-- Start of PROVIDED INFORMATION --

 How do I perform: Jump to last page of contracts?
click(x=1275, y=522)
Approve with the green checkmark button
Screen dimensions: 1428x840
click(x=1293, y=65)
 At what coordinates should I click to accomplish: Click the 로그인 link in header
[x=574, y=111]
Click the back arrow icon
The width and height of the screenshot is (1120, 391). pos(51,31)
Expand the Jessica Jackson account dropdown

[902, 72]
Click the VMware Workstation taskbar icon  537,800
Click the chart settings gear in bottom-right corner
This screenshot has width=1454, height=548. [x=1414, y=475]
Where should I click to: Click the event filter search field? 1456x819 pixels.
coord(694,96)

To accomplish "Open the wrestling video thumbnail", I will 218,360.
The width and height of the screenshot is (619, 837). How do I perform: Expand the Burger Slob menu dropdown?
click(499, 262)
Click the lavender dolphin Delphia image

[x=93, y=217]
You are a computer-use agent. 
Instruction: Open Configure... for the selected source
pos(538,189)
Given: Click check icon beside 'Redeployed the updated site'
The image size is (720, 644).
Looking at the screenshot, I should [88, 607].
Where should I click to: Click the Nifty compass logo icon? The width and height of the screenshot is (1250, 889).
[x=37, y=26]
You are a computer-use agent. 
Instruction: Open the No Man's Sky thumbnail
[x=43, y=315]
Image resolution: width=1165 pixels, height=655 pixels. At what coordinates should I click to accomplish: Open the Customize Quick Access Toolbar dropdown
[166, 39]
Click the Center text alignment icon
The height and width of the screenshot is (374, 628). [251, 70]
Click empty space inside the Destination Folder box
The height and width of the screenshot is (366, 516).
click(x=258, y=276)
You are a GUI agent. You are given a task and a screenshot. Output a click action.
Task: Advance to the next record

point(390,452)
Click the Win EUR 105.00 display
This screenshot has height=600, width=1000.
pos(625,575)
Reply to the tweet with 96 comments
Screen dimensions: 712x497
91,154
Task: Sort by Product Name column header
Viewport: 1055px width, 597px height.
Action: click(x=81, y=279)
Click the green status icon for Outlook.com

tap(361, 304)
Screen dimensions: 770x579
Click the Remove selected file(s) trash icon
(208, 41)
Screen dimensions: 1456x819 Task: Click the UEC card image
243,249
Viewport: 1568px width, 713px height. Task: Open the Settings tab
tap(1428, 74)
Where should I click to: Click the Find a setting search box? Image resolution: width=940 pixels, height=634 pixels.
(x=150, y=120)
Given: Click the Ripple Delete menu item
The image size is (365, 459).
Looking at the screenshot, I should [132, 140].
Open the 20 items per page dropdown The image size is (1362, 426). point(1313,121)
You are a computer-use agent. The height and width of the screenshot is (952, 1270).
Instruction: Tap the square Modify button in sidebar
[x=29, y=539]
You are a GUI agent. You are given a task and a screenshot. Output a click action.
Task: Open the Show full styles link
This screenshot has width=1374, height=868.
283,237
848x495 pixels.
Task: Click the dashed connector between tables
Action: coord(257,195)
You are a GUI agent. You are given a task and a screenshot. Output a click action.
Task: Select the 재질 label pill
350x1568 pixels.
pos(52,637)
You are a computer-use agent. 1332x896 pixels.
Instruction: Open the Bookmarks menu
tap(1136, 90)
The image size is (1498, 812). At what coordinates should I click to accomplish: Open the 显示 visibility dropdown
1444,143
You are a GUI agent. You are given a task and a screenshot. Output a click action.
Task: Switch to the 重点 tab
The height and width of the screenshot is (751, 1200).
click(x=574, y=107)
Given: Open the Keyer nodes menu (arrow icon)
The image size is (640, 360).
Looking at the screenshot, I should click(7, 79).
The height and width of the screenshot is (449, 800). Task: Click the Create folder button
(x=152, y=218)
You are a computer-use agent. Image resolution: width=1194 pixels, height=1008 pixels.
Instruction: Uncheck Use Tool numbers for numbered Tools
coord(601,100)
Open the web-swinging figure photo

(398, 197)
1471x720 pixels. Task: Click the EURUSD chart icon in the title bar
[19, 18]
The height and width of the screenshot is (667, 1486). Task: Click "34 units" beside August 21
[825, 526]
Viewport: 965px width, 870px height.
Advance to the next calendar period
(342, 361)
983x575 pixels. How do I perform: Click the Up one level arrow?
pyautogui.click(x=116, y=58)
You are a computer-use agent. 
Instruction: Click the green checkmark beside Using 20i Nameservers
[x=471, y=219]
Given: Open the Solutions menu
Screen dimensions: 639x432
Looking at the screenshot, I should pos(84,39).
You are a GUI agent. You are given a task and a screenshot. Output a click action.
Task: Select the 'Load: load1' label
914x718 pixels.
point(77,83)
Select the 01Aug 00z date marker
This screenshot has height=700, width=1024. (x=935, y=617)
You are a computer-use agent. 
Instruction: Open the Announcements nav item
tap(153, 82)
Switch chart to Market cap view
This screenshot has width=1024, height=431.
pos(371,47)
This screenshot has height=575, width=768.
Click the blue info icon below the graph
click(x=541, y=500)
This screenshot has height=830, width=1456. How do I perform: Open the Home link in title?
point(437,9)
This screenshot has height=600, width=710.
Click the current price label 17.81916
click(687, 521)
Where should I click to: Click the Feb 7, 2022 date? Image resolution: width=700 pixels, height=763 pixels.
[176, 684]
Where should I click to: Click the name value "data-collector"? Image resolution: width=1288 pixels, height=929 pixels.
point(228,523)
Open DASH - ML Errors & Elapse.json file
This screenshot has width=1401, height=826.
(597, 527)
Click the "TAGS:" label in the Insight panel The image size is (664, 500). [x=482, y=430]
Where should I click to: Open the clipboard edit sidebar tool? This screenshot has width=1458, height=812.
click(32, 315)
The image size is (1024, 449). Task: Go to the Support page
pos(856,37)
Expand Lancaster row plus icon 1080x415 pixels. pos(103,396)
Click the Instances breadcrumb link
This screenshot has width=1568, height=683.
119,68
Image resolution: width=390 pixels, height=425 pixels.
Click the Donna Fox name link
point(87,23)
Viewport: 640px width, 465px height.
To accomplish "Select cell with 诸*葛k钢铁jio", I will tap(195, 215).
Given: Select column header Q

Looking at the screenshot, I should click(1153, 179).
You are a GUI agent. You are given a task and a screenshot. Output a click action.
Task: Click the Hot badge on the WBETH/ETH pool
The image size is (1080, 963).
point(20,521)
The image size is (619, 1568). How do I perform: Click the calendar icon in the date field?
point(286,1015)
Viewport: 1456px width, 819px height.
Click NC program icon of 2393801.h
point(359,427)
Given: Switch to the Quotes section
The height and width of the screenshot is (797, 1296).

-- End of PROVIDED INFORMATION --

- _WRITTEN INSTRUCTION_
Gather every line of the rows above that contains the word "Expand", and copy each such line in full.

- _RESULT_
Expand the Jessica Jackson account dropdown
The width and height of the screenshot is (619, 837). How do I perform: Expand the Burger Slob menu dropdown?
Expand Lancaster row plus icon 1080x415 pixels. pos(103,396)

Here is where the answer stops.